Baseball Contract Predictions: Evaluating Our Free Agent Forecasts (2026)

Bold opening: The real story here isn’t who signed where—it's how our predictions held up under real market heat and what that means for future forecasting. And this is where the conversation gets interesting...

As I type, spring training is underway on a second screen, a reminder that another baseball season is almost here. By now, 48 of the Top 50 free agents from the winter have landed with teams, leaving Zack Littell and Lucas Giolito as the lone holdouts.
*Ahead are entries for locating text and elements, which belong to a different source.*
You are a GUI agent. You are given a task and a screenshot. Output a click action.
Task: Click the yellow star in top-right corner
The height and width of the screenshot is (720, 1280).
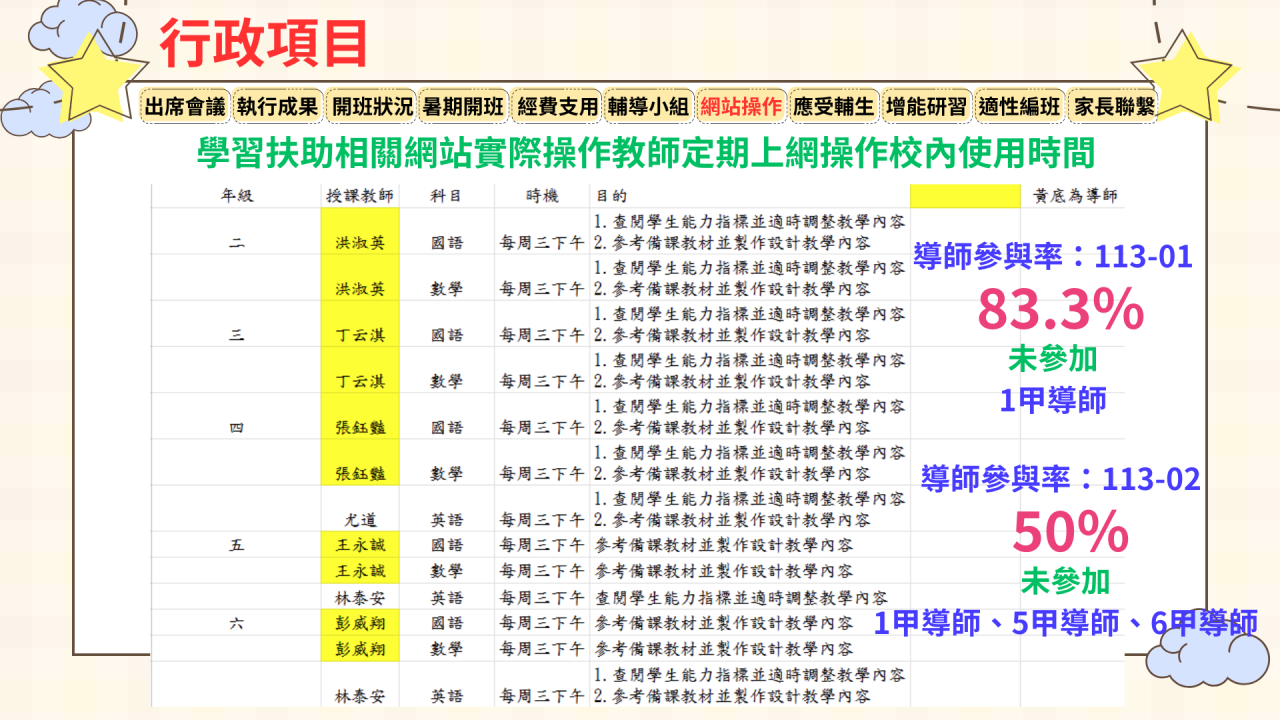coord(1194,77)
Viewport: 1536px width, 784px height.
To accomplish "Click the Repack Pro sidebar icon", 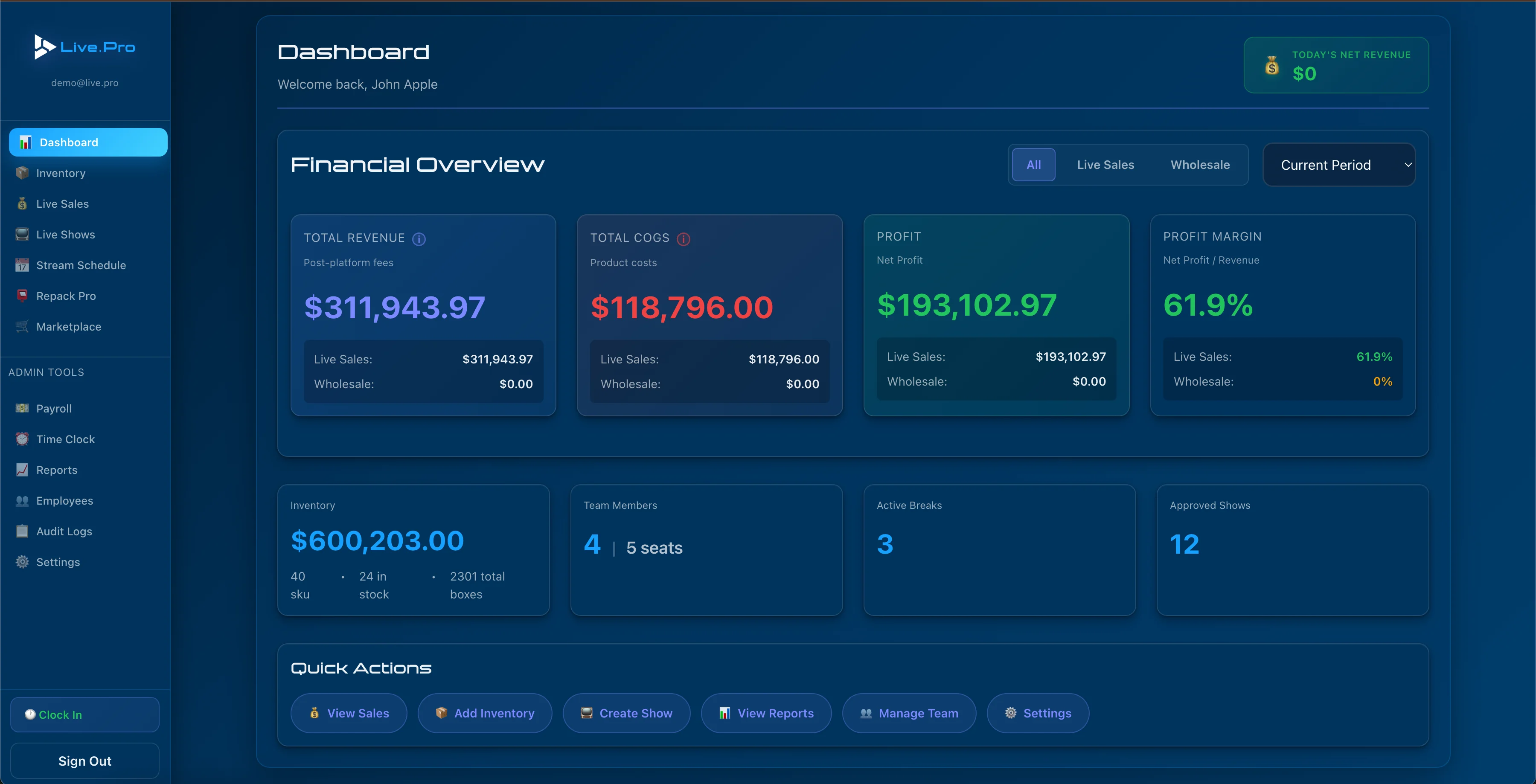I will click(x=22, y=296).
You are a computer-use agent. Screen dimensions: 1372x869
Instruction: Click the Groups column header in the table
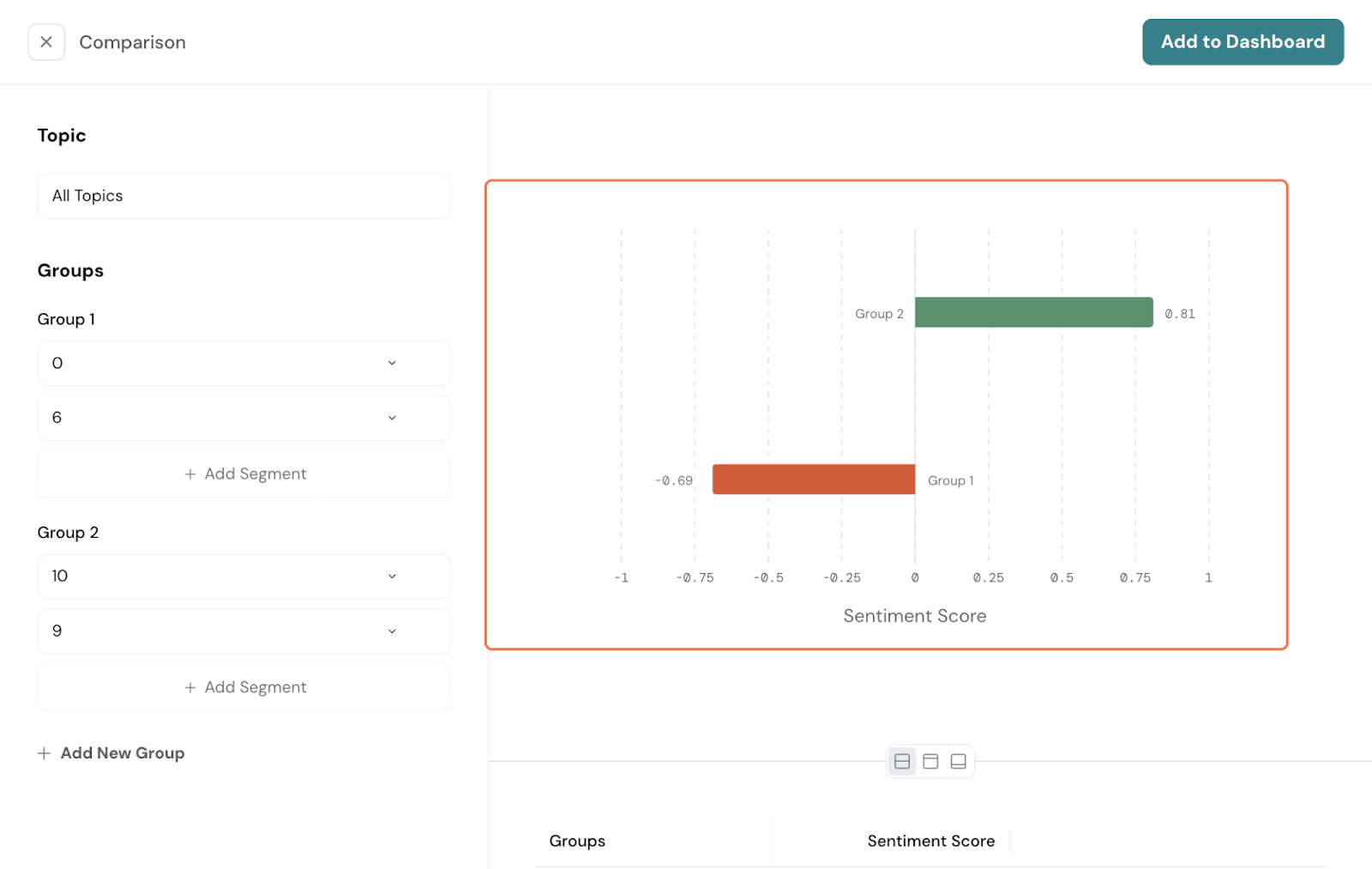[x=577, y=842]
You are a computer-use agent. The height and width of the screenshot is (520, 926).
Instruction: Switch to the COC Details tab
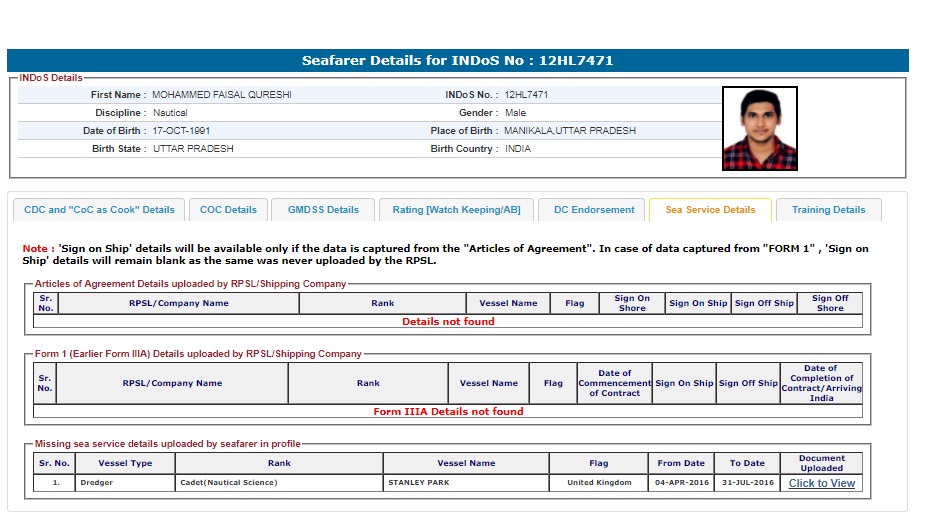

That sets the stage for my annual assessment of contract predictions, focusing on both my work and the crowd’s performance.

I’m a big believer in reviewing my own forecasts to improve, and I also enjoy evaluating the crowd’s crowdsourced bets simply because it’s entertaining to see how sharp collective judgment can be. Our crowdsourced predictions have consistently impressed—arguably outperforming many industry experts—so sharing them adds extra satisfaction for me.

Scope and method: I categorized the forecasts into three groups—hitters, starting pitchers, and relievers—and also looked at the entire Top 50 without position breaks. My chief metric follows a formula I discussed earlier this winter, and I also examined average annual value (AAV), total guarantee, and contract length to gauge accuracy. I compared predictions to actual deals to measure how well we anticipated the overall market and how precisely we forecasted individual contracts. This approach helps answer two questions: which group nailed the market as a whole, and who predicted each individual free agent’s value most accurately.

I reused the review structure from last year, compiling predictions from myself, the crowd, and several colleagues across the industry. Each Top 50 contract was matched against the corresponding prediction for that player. If a writer didn’t forecast a contract for a given player, that player was excluded from that writer’s analysis. What follows is a broad analysis of our results, and in the appendix you’ll find a complete record of all measured categories plus notable performances from non-FanGraphs prognosticators. Quick note: in this article, a positive number signifies an overestimate, while a negative number signals an underestimate.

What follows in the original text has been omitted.